Les façons de sa sœur l’ont quelque peu peinée et cette peine, qui devrait s’apaiser, s’aggrave plutôt à la longue. Évidemment, Juliette n’est pas, comme elle, une pauvre brebis sentimentale, condamnée à laisser de sa laine à toutes les ronces de la route. Avec la bonne opinion qu’elle a d’elle-même, elle ne se gêne pas pour se mettre en avant. Oh ! sans penser à mal, car, s’il y a quelque vanité, il n’y a pas l’ombre de méchanceté dans ses prétentions. Tout de même, il lui arrive d’exagérer.

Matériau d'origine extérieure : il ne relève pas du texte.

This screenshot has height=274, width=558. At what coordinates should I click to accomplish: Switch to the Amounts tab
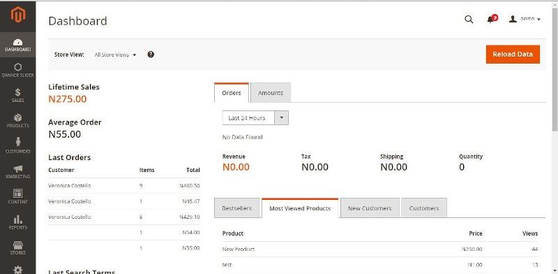(271, 93)
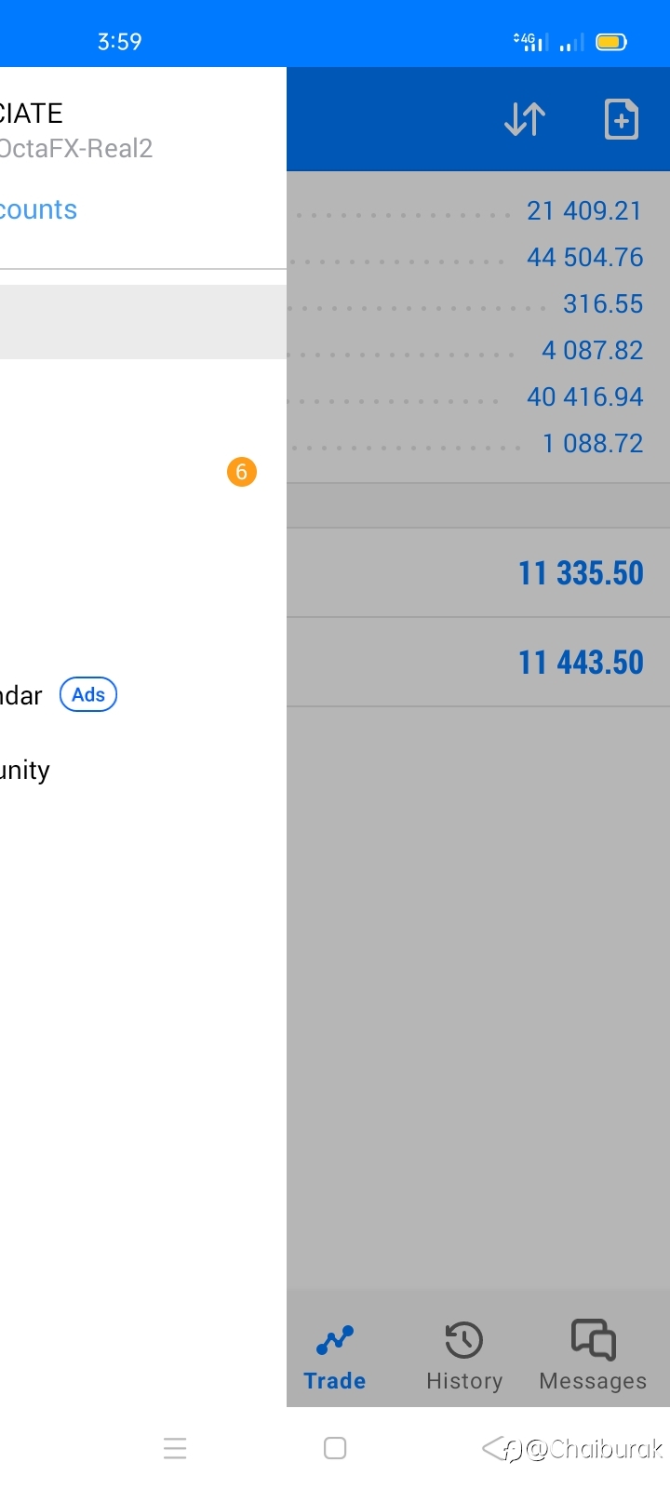The width and height of the screenshot is (670, 1489).
Task: Tap the orange 6 notification badge
Action: point(242,472)
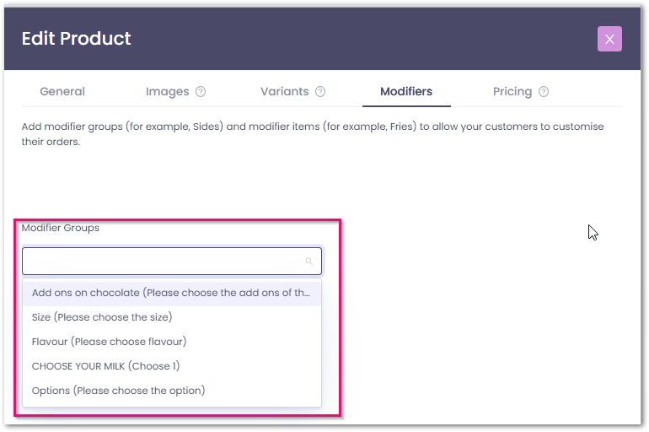Open the Images tab
The width and height of the screenshot is (649, 432).
coord(167,91)
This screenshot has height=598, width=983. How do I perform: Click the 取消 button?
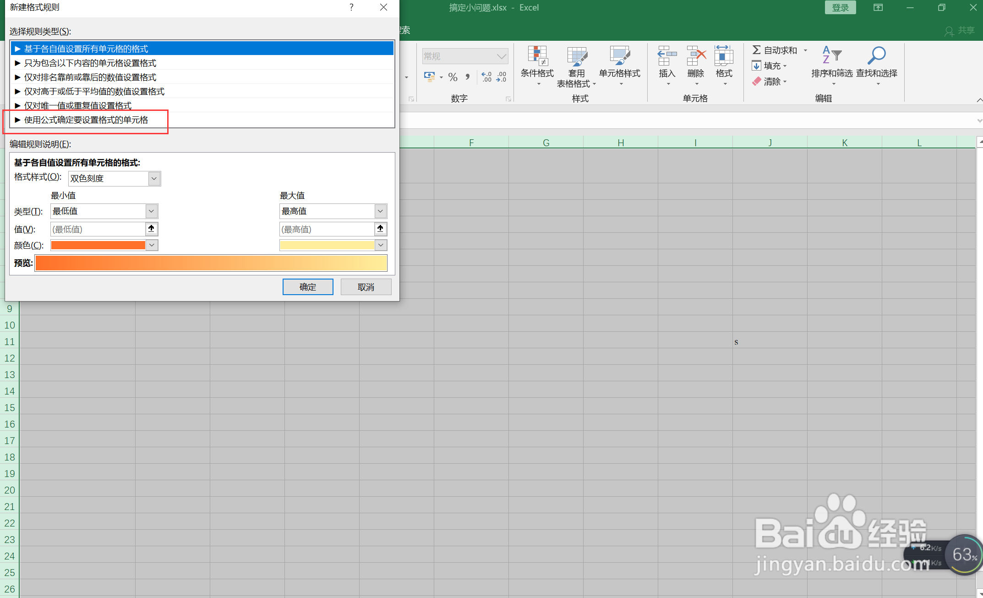click(x=366, y=287)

De quel droit a-t-elle si lestement évincé Nise l’autre soir ? Outre qu’elle est la plus jeune, on ne lui demandait rien. La discrétion lui était donc commandée en l’espèce ; elle n’avait pas à se mêler de ce qui ne la regardait pas, ni à accaparer Mr. Robert Wellstone qui, bientôt, ne s’était plus occupé que de son encombrante petite personne. Mais à qui la faute aussi ? Nise elle-même n’a-t-elle pas sa part de responsabilité dans l’affaire ? Aurait-elle dû tolérer le procédé par trop désinvolte de Liette ? Il est vrai qu’il lui était difficile de la rabrouer devant ce gentleman. Par surcroît, rien ne prouve que Liette eût accepté la leçon. Un sang rebelle gronde parfois dans ses veines et alors elle n’en fait qu’à sa tête. M. et Mme Daliot en savent quelque chose, qui ferment peut-être un peu trop les yeux sur ses peccadilles. Sans lui sacrifier précisément Denise, ne sont-ils pas persuadés, eux aussi, de la supériorité de leur benjamine ? Il y a un peu d’orgueil paternel et maternel dans leur aveuglement volontaire.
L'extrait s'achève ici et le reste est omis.